#### SOURCE MATERIAL ####

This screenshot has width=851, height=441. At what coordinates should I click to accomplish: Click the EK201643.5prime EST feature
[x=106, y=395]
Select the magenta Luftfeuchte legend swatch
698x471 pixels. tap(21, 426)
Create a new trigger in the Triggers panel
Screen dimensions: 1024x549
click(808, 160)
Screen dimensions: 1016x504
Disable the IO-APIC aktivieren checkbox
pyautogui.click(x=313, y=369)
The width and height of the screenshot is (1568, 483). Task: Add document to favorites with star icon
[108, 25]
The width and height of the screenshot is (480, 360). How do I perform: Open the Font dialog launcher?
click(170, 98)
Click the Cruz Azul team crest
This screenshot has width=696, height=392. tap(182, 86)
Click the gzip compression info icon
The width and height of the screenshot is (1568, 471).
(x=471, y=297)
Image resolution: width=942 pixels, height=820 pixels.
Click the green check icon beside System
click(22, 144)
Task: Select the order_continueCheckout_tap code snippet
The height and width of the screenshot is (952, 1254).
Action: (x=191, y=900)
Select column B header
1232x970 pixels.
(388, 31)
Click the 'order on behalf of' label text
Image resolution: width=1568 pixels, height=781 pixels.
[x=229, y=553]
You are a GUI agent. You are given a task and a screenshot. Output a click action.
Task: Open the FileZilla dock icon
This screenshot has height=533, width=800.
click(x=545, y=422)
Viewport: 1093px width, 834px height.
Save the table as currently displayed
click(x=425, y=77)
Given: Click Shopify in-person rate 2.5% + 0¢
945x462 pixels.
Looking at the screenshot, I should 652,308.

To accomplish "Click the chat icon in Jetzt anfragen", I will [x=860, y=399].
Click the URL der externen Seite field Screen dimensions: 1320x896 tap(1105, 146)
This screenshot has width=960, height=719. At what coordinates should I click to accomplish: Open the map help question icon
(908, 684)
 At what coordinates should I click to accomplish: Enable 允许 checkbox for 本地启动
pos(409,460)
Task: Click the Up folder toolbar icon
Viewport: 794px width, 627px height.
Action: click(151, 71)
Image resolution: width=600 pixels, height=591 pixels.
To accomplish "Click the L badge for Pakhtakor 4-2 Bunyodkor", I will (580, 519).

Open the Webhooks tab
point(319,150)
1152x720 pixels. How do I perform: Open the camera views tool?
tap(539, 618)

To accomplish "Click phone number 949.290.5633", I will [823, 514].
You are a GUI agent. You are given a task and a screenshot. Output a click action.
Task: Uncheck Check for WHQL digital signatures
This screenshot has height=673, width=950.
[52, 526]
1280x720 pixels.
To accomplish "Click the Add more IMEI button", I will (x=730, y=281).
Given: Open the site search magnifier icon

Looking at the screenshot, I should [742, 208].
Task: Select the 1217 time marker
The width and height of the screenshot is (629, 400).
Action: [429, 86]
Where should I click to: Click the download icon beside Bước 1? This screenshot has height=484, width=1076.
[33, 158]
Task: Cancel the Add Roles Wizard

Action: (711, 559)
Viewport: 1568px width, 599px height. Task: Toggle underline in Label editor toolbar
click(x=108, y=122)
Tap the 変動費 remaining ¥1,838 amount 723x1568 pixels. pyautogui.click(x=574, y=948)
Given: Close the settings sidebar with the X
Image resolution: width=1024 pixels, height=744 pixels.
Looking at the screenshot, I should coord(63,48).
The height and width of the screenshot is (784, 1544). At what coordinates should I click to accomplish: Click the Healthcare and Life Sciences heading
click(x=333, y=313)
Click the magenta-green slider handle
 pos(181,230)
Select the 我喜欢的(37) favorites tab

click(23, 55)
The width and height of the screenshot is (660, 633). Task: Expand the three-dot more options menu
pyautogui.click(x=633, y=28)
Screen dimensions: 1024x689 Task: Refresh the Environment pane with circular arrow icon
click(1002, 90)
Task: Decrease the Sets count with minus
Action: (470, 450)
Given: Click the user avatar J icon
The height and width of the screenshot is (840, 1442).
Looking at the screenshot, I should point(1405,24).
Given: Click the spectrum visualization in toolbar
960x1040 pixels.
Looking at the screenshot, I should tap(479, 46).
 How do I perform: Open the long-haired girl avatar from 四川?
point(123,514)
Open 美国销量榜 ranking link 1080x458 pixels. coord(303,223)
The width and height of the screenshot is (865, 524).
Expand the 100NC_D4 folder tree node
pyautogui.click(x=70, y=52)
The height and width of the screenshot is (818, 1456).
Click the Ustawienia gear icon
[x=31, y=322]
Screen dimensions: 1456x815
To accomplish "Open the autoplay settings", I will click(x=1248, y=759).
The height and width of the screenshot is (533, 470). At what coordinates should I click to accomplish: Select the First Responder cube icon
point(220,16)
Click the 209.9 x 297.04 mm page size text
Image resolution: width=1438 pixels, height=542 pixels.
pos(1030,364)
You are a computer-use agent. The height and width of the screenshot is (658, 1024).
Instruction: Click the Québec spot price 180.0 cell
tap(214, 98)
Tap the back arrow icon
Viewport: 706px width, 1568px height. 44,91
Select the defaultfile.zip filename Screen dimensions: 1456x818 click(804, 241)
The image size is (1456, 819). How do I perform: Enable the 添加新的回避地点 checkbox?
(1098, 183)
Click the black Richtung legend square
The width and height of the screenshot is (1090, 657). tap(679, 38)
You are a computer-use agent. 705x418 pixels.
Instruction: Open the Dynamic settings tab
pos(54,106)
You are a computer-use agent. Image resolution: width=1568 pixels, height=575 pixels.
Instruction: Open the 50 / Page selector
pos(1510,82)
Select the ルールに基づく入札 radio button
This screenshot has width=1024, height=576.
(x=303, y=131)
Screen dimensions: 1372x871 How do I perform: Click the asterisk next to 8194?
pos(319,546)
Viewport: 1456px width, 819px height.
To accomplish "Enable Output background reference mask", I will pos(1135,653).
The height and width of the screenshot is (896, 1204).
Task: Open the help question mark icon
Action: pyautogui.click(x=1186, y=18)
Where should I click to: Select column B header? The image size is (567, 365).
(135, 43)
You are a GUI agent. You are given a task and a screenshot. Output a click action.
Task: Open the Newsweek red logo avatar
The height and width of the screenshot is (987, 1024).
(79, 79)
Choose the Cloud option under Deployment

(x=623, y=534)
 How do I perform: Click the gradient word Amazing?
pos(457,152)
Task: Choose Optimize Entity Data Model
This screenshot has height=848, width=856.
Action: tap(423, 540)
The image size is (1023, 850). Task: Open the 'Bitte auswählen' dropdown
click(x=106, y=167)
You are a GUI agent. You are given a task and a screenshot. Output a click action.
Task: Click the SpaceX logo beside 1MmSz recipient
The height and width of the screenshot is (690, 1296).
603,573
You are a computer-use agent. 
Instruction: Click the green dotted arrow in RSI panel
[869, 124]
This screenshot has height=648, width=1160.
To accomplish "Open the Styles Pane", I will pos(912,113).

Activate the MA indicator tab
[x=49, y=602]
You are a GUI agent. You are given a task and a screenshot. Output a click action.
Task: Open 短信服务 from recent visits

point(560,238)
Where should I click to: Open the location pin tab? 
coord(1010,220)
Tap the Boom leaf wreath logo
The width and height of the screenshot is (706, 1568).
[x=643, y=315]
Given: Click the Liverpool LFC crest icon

####

PROMPT
The records above should be restated word for word in their entirety.

EXPECTED ANSWER
This screenshot has width=851, height=441. At what coordinates should I click to accomplish: Click the EK201643.5prime EST feature
[x=106, y=395]
Select the magenta Luftfeuchte legend swatch
698x471 pixels. tap(21, 426)
Create a new trigger in the Triggers panel
Screen dimensions: 1024x549
click(808, 160)
Screen dimensions: 1016x504
Disable the IO-APIC aktivieren checkbox
pyautogui.click(x=313, y=369)
The width and height of the screenshot is (1568, 483). Task: Add document to favorites with star icon
[108, 25]
The width and height of the screenshot is (480, 360). How do I perform: Open the Font dialog launcher?
click(170, 98)
Click the Cruz Azul team crest
This screenshot has width=696, height=392. tap(182, 86)
Click the gzip compression info icon
The width and height of the screenshot is (1568, 471).
(x=471, y=297)
Image resolution: width=942 pixels, height=820 pixels.
Click the green check icon beside System
click(22, 144)
Task: Select the order_continueCheckout_tap code snippet
The height and width of the screenshot is (952, 1254).
Action: (x=191, y=900)
Select column B header
1232x970 pixels.
(388, 31)
Click the 'order on behalf of' label text
Image resolution: width=1568 pixels, height=781 pixels.
[x=229, y=553]
You are a GUI agent. You are given a task and a screenshot. Output a click action.
Task: Open the FileZilla dock icon
This screenshot has height=533, width=800.
click(x=545, y=422)
Viewport: 1093px width, 834px height.
Save the table as currently displayed
click(x=425, y=77)
Given: Click Shopify in-person rate 2.5% + 0¢
945x462 pixels.
Looking at the screenshot, I should 652,308.

To accomplish "Click the chat icon in Jetzt anfragen", I will [x=860, y=399].
Click the URL der externen Seite field Screen dimensions: 1320x896 tap(1105, 146)
This screenshot has width=960, height=719. At what coordinates should I click to accomplish: Open the map help question icon
(908, 684)
 At what coordinates should I click to accomplish: Enable 允许 checkbox for 本地启动
pos(409,460)
Task: Click the Up folder toolbar icon
Viewport: 794px width, 627px height.
Action: click(151, 71)
Image resolution: width=600 pixels, height=591 pixels.
To accomplish "Click the L badge for Pakhtakor 4-2 Bunyodkor", I will (580, 519).

Open the Webhooks tab
point(319,150)
1152x720 pixels. How do I perform: Open the camera views tool?
tap(539, 618)

To accomplish "Click phone number 949.290.5633", I will [823, 514].
You are a GUI agent. You are given a task and a screenshot. Output a click action.
Task: Uncheck Check for WHQL digital signatures
This screenshot has height=673, width=950.
[52, 526]
1280x720 pixels.
To accomplish "Click the Add more IMEI button", I will (x=730, y=281).
Given: Open the site search magnifier icon

Looking at the screenshot, I should [742, 208].
Task: Select the 1217 time marker
The width and height of the screenshot is (629, 400).
Action: [429, 86]
Where should I click to: Click the download icon beside Bước 1? This screenshot has height=484, width=1076.
[33, 158]
Task: Cancel the Add Roles Wizard

Action: (711, 559)
Viewport: 1568px width, 599px height. Task: Toggle underline in Label editor toolbar
click(x=108, y=122)
Tap the 変動費 remaining ¥1,838 amount 723x1568 pixels. pyautogui.click(x=574, y=948)
Given: Close the settings sidebar with the X
Image resolution: width=1024 pixels, height=744 pixels.
Looking at the screenshot, I should coord(63,48).
The height and width of the screenshot is (784, 1544). At what coordinates should I click to accomplish: Click the Healthcare and Life Sciences heading
click(x=333, y=313)
Click the magenta-green slider handle
 pos(181,230)
Select the 我喜欢的(37) favorites tab

click(23, 55)
The width and height of the screenshot is (660, 633). Task: Expand the three-dot more options menu
pyautogui.click(x=633, y=28)
Screen dimensions: 1024x689 Task: Refresh the Environment pane with circular arrow icon
click(1002, 90)
Task: Decrease the Sets count with minus
Action: (470, 450)
Given: Click the user avatar J icon
The height and width of the screenshot is (840, 1442).
Looking at the screenshot, I should point(1405,24).
Given: Click the spectrum visualization in toolbar
960x1040 pixels.
Looking at the screenshot, I should tap(479, 46).
 How do I perform: Open the long-haired girl avatar from 四川?
point(123,514)
Open 美国销量榜 ranking link 1080x458 pixels. coord(303,223)
The width and height of the screenshot is (865, 524).
Expand the 100NC_D4 folder tree node
pyautogui.click(x=70, y=52)
The height and width of the screenshot is (818, 1456).
Click the Ustawienia gear icon
[x=31, y=322]
Screen dimensions: 1456x815
To accomplish "Open the autoplay settings", I will click(x=1248, y=759).
The height and width of the screenshot is (533, 470). At what coordinates should I click to accomplish: Select the First Responder cube icon
point(220,16)
Click the 209.9 x 297.04 mm page size text
Image resolution: width=1438 pixels, height=542 pixels.
pos(1030,364)
You are a computer-use agent. The height and width of the screenshot is (658, 1024).
Instruction: Click the Québec spot price 180.0 cell
tap(214, 98)
Tap the back arrow icon
Viewport: 706px width, 1568px height. 44,91
Select the defaultfile.zip filename Screen dimensions: 1456x818 click(804, 241)
The image size is (1456, 819). How do I perform: Enable the 添加新的回避地点 checkbox?
(1098, 183)
Click the black Richtung legend square
The width and height of the screenshot is (1090, 657). tap(679, 38)
You are a computer-use agent. 705x418 pixels.
Instruction: Open the Dynamic settings tab
pos(54,106)
You are a computer-use agent. Image resolution: width=1568 pixels, height=575 pixels.
Instruction: Open the 50 / Page selector
pos(1510,82)
Select the ルールに基づく入札 radio button
This screenshot has width=1024, height=576.
(x=303, y=131)
Screen dimensions: 1372x871 How do I perform: Click the asterisk next to 8194?
pos(319,546)
Viewport: 1456px width, 819px height.
To accomplish "Enable Output background reference mask", I will pos(1135,653).
The height and width of the screenshot is (896, 1204).
Task: Open the help question mark icon
Action: pyautogui.click(x=1186, y=18)
Where should I click to: Select column B header? The image size is (567, 365).
(135, 43)
You are a GUI agent. You are given a task and a screenshot. Output a click action.
Task: Open the Newsweek red logo avatar
The height and width of the screenshot is (987, 1024).
(79, 79)
Choose the Cloud option under Deployment

(x=623, y=534)
 How do I perform: Click the gradient word Amazing?
pos(457,152)
Task: Choose Optimize Entity Data Model
This screenshot has height=848, width=856.
Action: tap(423, 540)
The image size is (1023, 850). Task: Open the 'Bitte auswählen' dropdown
click(x=106, y=167)
You are a GUI agent. You are given a task and a screenshot. Output a click action.
Task: Click the SpaceX logo beside 1MmSz recipient
The height and width of the screenshot is (690, 1296).
603,573
You are a computer-use agent. 
Instruction: Click the green dotted arrow in RSI panel
[869, 124]
This screenshot has height=648, width=1160.
To accomplish "Open the Styles Pane", I will pos(912,113).

Activate the MA indicator tab
[x=49, y=602]
You are a GUI agent. You are given a task and a screenshot. Output a click action.
Task: Open 短信服务 from recent visits

point(560,238)
Where should I click to: Open the location pin tab? 
coord(1010,220)
Tap the Boom leaf wreath logo
The width and height of the screenshot is (706, 1568).
[x=643, y=315]
Given: Click the Liverpool LFC crest icon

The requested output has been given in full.